Task statement:
Which lines run from the one containing "This screenshot has height=822, width=1242." through the end of the entries? Restate them word for word, and only those.

Material for this exercise:

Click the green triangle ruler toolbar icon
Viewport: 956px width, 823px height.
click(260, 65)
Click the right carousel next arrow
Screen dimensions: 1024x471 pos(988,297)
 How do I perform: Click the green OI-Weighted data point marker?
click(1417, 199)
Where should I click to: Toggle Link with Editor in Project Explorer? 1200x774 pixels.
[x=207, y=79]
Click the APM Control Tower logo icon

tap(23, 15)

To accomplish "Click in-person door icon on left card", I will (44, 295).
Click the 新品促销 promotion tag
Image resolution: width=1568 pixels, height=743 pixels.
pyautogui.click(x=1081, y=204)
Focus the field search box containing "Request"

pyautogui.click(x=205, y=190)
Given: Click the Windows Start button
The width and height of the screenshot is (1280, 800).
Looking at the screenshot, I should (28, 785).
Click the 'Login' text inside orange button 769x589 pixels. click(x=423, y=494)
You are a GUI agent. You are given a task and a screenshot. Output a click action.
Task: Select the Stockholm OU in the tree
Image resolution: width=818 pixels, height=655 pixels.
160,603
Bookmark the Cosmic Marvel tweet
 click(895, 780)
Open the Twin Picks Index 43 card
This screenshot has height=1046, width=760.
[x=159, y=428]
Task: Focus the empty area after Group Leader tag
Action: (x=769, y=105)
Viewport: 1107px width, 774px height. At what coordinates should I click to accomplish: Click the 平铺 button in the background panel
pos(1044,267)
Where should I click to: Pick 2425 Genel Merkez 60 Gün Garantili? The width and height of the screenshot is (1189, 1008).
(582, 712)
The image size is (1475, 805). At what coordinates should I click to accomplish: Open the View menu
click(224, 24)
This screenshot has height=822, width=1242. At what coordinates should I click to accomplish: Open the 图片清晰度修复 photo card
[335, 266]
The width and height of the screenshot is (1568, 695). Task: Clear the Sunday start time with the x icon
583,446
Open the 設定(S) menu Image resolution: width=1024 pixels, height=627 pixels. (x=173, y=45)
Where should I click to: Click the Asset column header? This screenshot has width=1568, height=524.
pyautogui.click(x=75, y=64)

Expected output:
This screenshot has height=822, width=1242. At what coordinates should I click to accomplish: Open the 图片清晰度修复 photo card
[335, 266]
The width and height of the screenshot is (1568, 695). Task: Clear the Sunday start time with the x icon
583,446
Open the 設定(S) menu Image resolution: width=1024 pixels, height=627 pixels. (x=173, y=45)
Where should I click to: Click the Asset column header? This screenshot has width=1568, height=524.
pyautogui.click(x=75, y=64)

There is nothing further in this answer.